WHAT TO WORK ON -
1 - In the biography of Ziemomysł, write out the section that begins at the words "The conflict clearly" and stops after "of his lands.", substituting "insurgents" for "rebels".
2 - According to the biography of Ziemomysł, in what year did his mother die?

TEXT PASSAGE -
────────────────────

Ziemomysł of Inowrocław (; c. 1245 – October/24 December 1287), was a Polish prince, member of the House of Piast, duke of Inowrocław during 1267-1271 and 1278–1287, and ruler over Bydgoszcz during 1267-1269 and 1278–1287.

Early years
Ziemomysł was the second son of Casimir I of Kuyavia and his second wife Constance, daughter of Henry II the Pious. In 1257 his mother died, and his father soon married for the third time with Euphrosyne, daughter of Casimir I of Opole. Ziemomysł's stepmother soon caused conflicts in the family with her attempts to obtain territorial benefits for her own children (the eldest of them was the future Polish king Władysław the Elbow-high) in detriment of Ziemomysł and his older full-brother Leszek the Black; some chronicles even accused Euphrosyne of attempting to poison both stepsons.

Reign

After his father's death in 1267 Ziemomysł inherited the district of Inowrocław. At the beginning of his reign in the small principality, he managed to survive the invasion of the considerable forces of King Ottokar II of Bohemia, who was bounded to a Crusade against Lithuania. Was probably at this point that Ziemomysł established close contacts with the Teutonic Order and Sambor II, Duke of Pomerelia, alliances which soon brought to him serious troubles - the revolt of his own subjects.

The conflict clearly emerged after Sambor II (his father-in-law since 1268) loaned Ziemomysł some German knights. This preference to foreigners disliked the local knighthood, and caused an armed conflict led by the bishop of Kujawy, Wolimir, in 1269. The rebels called the very known anti-German Bolesław the Pious to help them. Bolesław took Radziejów, Kruszwica and the castle in Bydgoszcz. Only through rapid action did Ziemomysł and the grant to further privileges to Bishop Wolimir allowed him to regain temporary control of his lands.

In 1271, Ziemomysł was involved in the Pomerelian affairs, in which he supported father-in-law Sambor II against Mestwin II. This decision triggered another invasion of Bolesław the Pious, which combined with another revolt of his subjects forced Ziemomysł to escape. Ziemomysł recovered his lands only in 1278 as a result of an agreement between Bolesław the Pious and Leszek the Black in Ląd, where Leszek II returned Inowrocław to his brother only after he promised to take distance himself from all his German advisors. Despite the end of the conflict, Bolesław the Pious kept Radziejów and Kruszwica.

────────────────────

SOURCE EXCERPT -
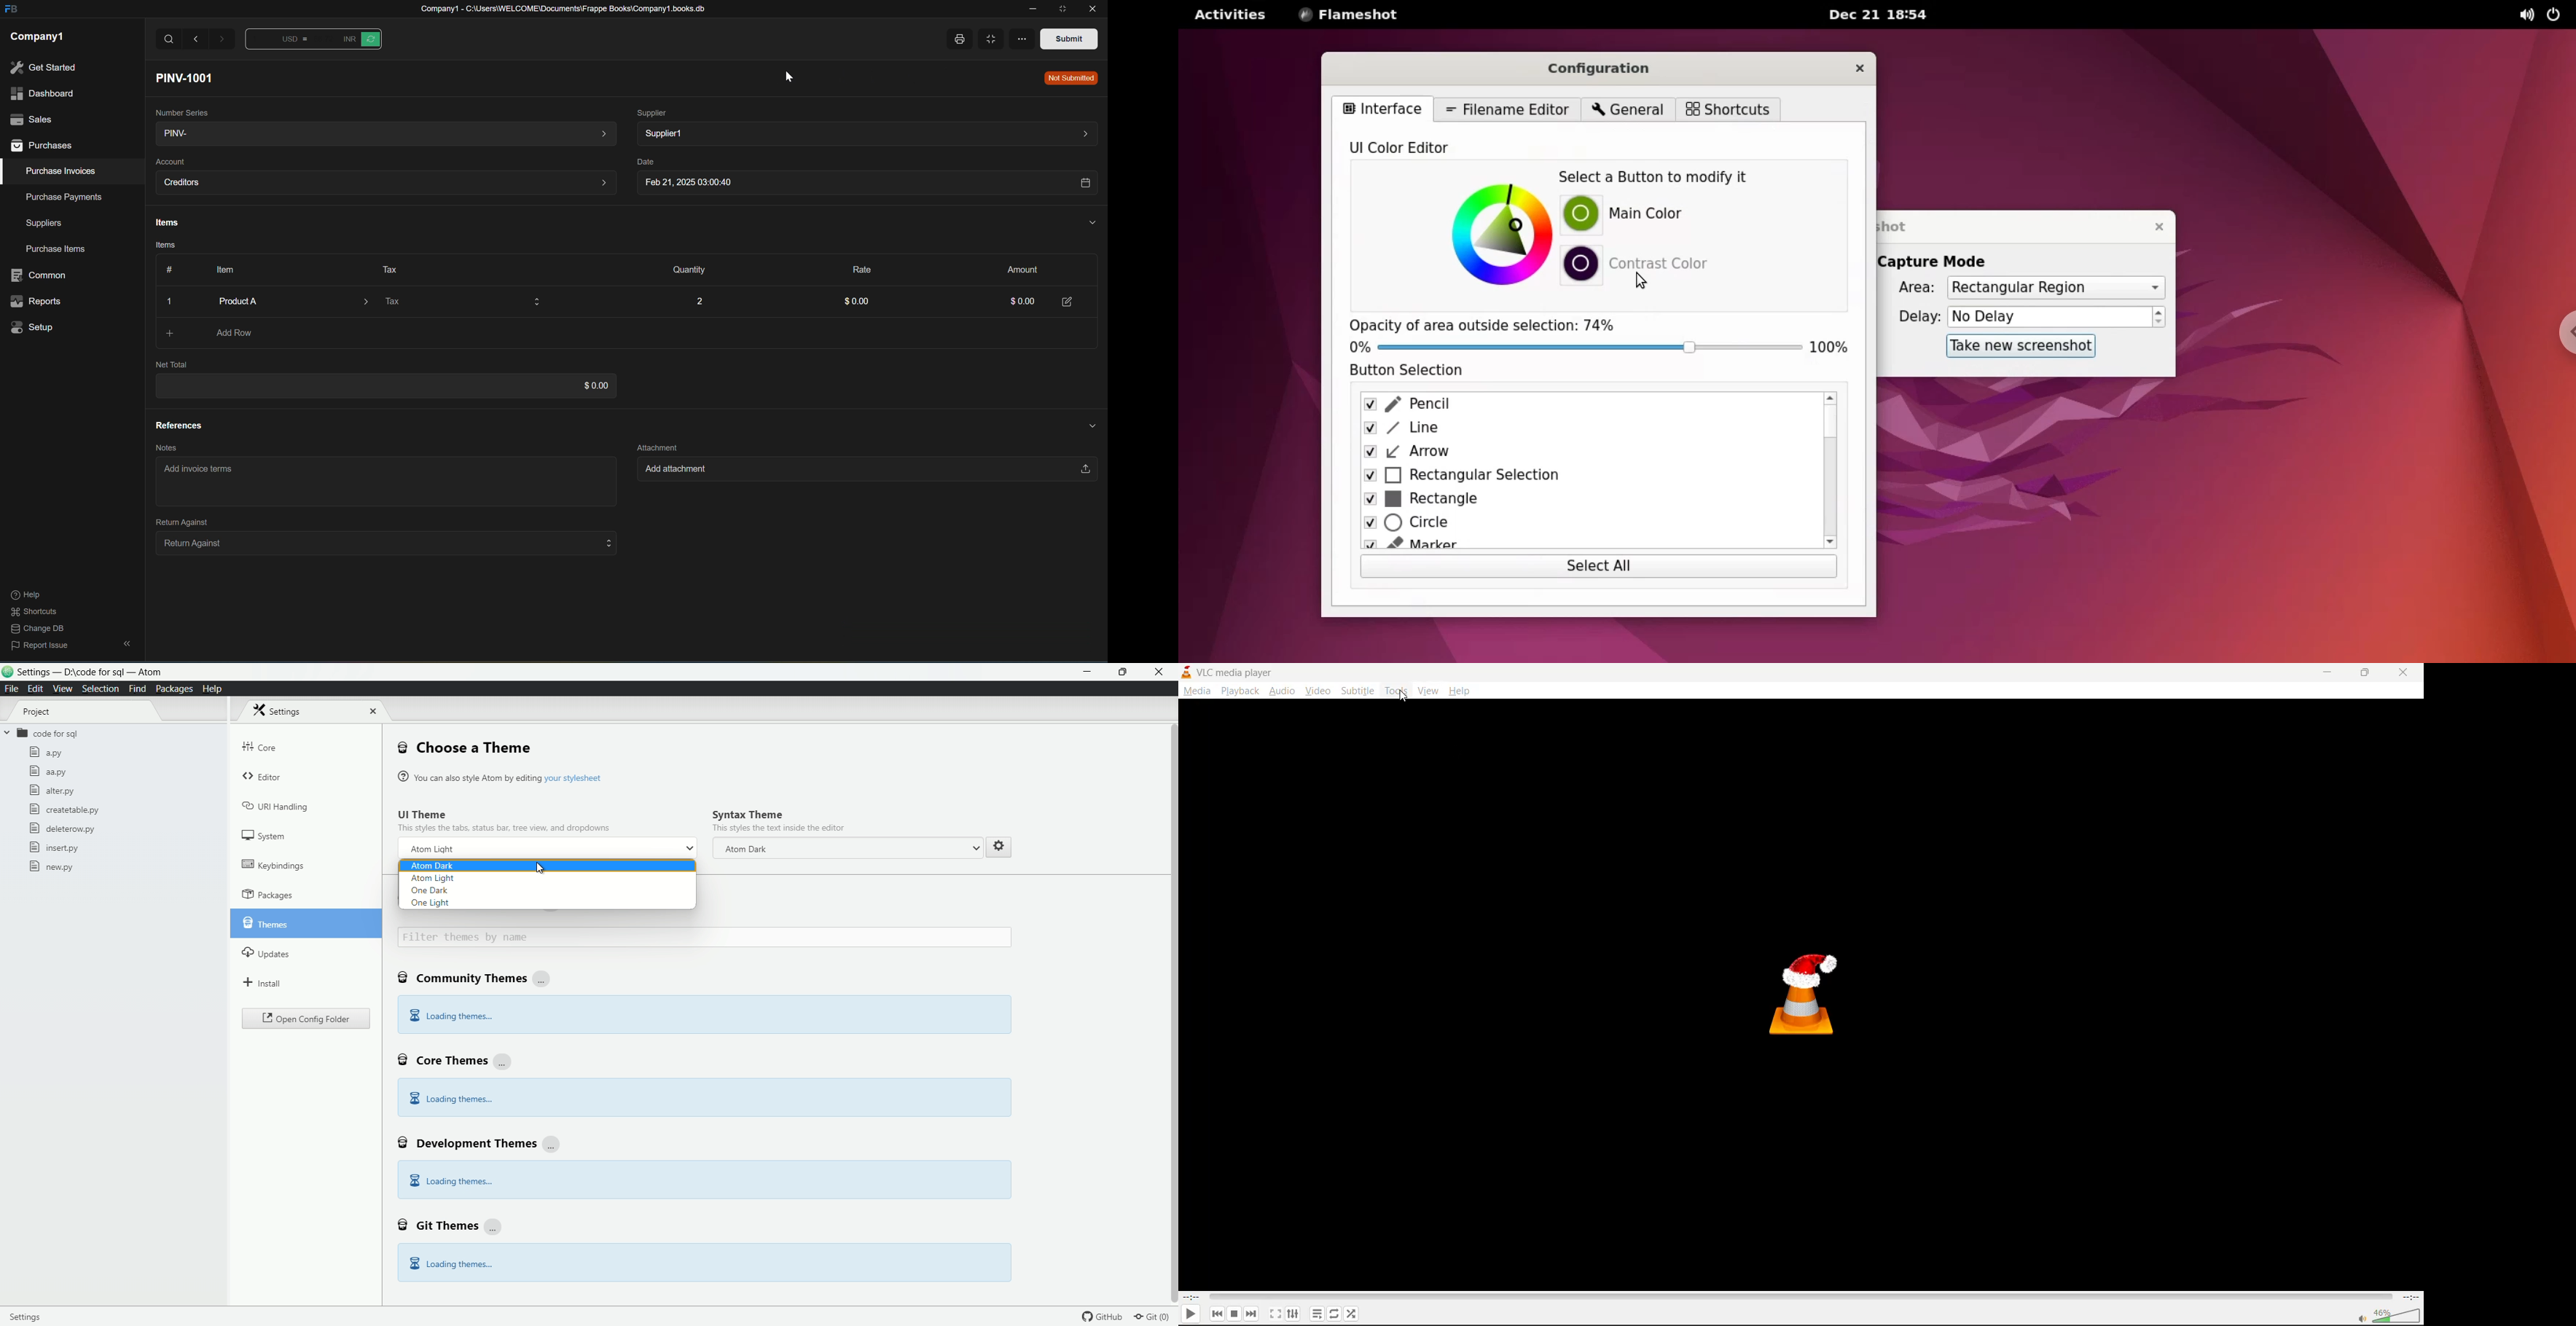 This screenshot has height=1344, width=2576. What do you see at coordinates (180, 111) in the screenshot?
I see `Number Series` at bounding box center [180, 111].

────────────────────

TASK-BY-TASK ANSWERS -
1 -
The conflict clearly emerged after Sambor II (his father-in-law since 1268) loaned Ziemomysł some German knights. This preference to foreigners disliked the local knighthood, and caused an armed conflict led by the bishop of Kujawy, Wolimir, in 1269. The insurgents called the very known anti-German Bolesław the Pious to help them. Bolesław took Radziejów, Kruszwica and the castle in Bydgoszcz. Only through rapid action did Ziemomysł and the grant to further privileges to Bishop Wolimir allowed him to regain temporary control of his lands.

2 - 1257